(Exercise): Which people does the article on the Center for Scholarship and Teaching's grand opening mention by name? List every one.

(Excerpt):
BEGIN
Center for Scholarship and Teaching Hosts Grand Opening

March 8, 2024 | by the Office of Marketing and Communications

cst ribbon cutting

Elmhurst University’s Center for Scholarship and Teaching (CST) held a grand opening on Friday, March 1, to dedicate its first brick-and mortar home.

President Troy D. VanAken, Vice President for Academic Affairs Dean Pribbenow, Associate Dean of the Faculty Kimberly Lawler-Sagarin and CST Director Nick Behm were among the faculty, administrators and staff on hand to cut the ribbon and celebrate the new space in the A.C. Buehler Library.

“It’s my greatest hope that this space be a place of community, reflection, engagement and learning,” Pribbenow said. Referring to author and educator Parker Palmer, Pribbenow noted that “great teaching and learning requires that we gather around the ‘grace of great things’ for ourselves and our students. This new space represents just one of our commitments to the importance of community in education, of gathering together to learn and grow as teachers and learners.”

The Center for Scholarship and Teaching supports professional development opportunities for Elmhurst faculty, fostering their efforts to improve teaching and learning, and to conduct scholarship in ways that will encourage students to develop their own thirst for learning throughout their lives.

Lawler-Sagarin recognized faculty members Earl Swallow and Helga Noice for laying the foundation for the CST. Swallow, a beloved physics professor who died in 2017, was the founding director of the Center and had always hoped that that Center would have its own space, Lawler-Sagarin said. His wife, Bonnie Boerger, attended the grand opening. Noice, a professor emeritus of psychology who died in 2022, was instrumental in forming the Faculty Research Forum and was a champion of student research.

Although the Center was founded in 2008, the well-appointed room on the library’s lower level culminates years of group effort—and “relentless nagging,” Behm joked—to establish a physical space where faculty can collaborate and attend seminars, workshops and other activities.

Behm said faculty have long been enthusiastic users of the Center’s resources, noting that since the start of the COVID-19 pandemic, 185 full- and part-time faculty have completed 270 CST courses, a level of participation that “directors of other centers only dream of.”

The new space will not only expand what the CST can offer, Behm said, but also could position it as a regional destination for faculty development.

“All of that unequivocally demonstrates our collective passion for teaching, our mission to be lifelong learners, and our investment in facilitating rewarding learning experiences for students,” he said.
END
(Supplied material):
BEGIN
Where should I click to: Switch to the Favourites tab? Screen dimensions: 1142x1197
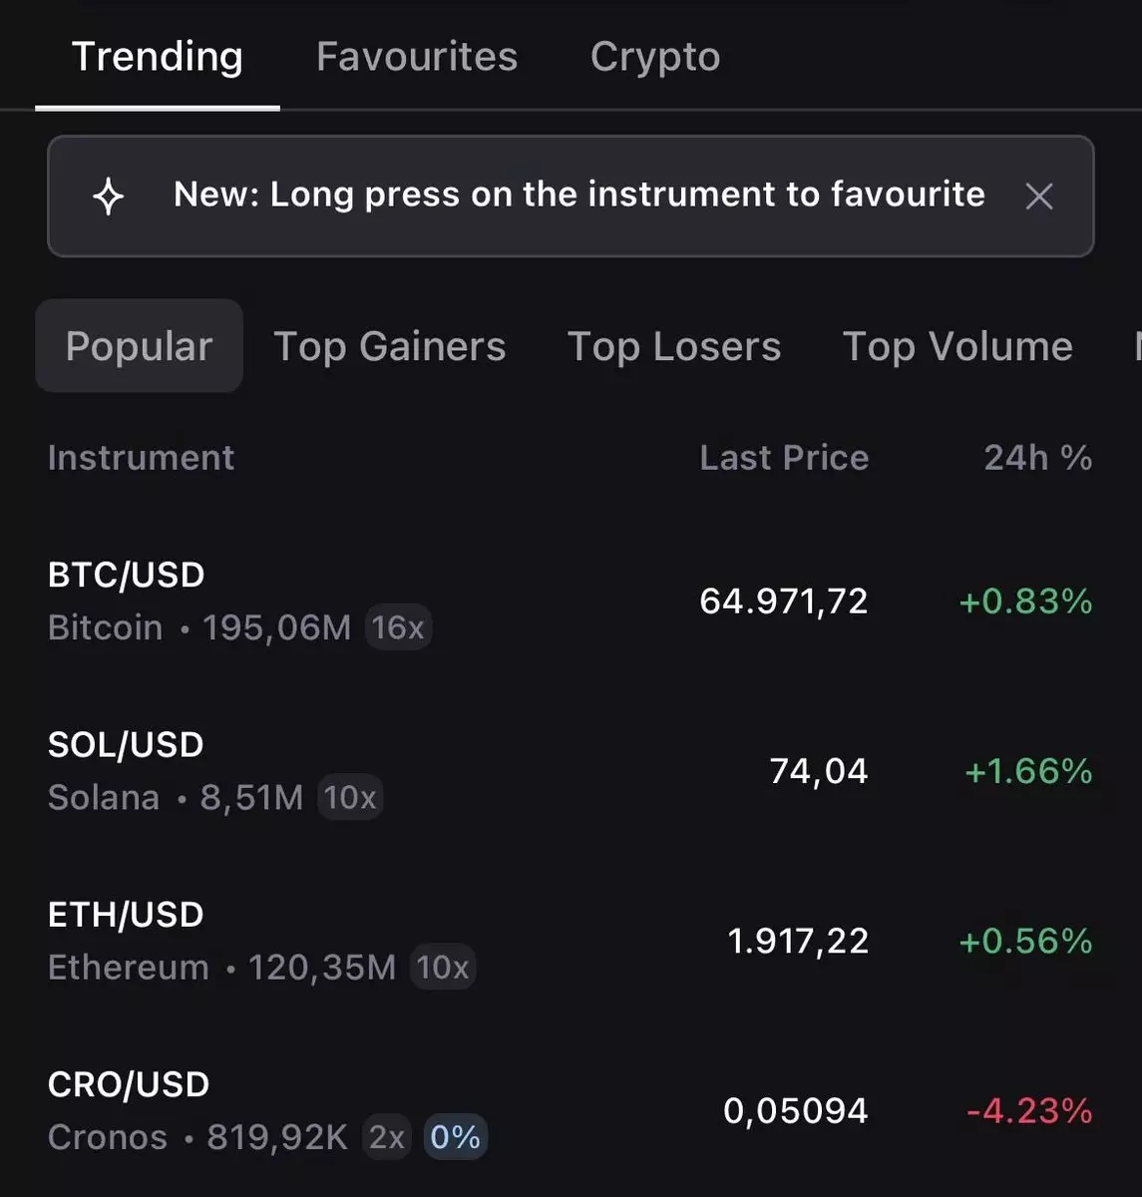point(417,57)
END
(Result):
- Troy D. VanAken
- Dean Pribbenow
- Kimberly Lawler-Sagarin
- Nick Behm
- Parker Palmer
- Earl Swallow
- Helga Noice
- Bonnie Boerger